* [Goal of the exercise]:
Where the word "Menor" shows up in the entries below, please copy the whole line.

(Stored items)

***

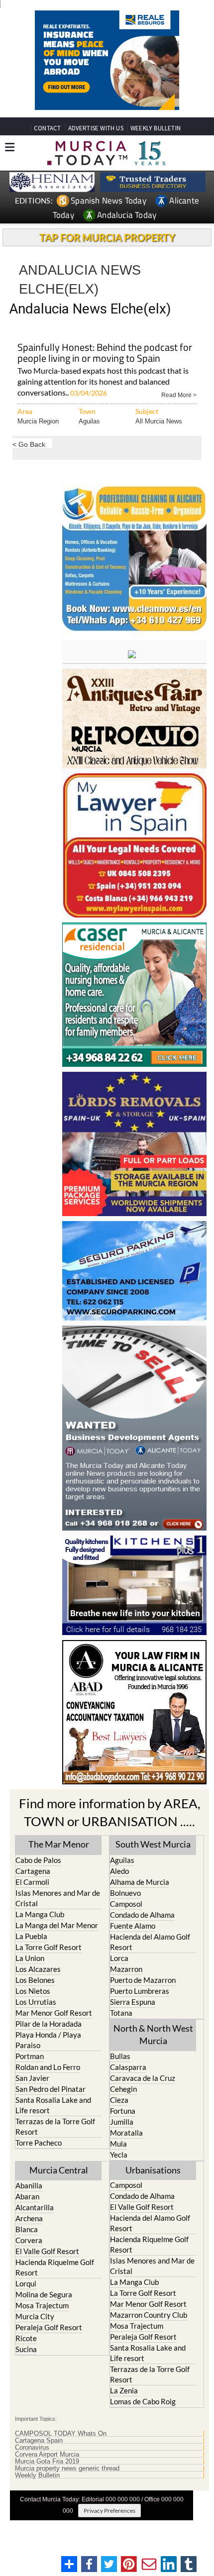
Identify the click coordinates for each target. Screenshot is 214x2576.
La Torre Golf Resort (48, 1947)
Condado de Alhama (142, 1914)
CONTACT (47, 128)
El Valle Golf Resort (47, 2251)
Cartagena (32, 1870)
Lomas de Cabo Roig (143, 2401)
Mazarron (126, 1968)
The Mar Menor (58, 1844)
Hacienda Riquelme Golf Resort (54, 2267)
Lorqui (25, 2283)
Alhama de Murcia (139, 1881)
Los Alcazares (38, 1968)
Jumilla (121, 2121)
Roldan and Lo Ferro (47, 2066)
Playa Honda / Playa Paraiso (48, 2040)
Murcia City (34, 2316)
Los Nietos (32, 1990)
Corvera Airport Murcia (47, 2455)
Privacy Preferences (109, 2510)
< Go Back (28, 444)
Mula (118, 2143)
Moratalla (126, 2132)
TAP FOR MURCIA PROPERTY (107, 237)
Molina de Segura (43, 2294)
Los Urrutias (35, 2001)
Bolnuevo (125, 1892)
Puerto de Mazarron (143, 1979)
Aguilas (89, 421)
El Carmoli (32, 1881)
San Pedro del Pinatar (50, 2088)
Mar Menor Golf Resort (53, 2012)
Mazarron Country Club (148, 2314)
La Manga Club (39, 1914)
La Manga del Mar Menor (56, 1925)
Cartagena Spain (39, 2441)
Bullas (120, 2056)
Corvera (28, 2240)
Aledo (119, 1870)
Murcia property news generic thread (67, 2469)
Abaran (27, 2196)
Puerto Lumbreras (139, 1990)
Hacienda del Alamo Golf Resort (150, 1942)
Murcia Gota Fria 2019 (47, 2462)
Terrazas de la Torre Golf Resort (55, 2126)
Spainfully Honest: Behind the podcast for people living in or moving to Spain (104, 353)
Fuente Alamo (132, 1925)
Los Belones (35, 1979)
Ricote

***

* [Result of the task]:
The Mar Menor (58, 1844)
Mar Menor Golf Resort (53, 2012)
La Manga del Mar Menor (56, 1925)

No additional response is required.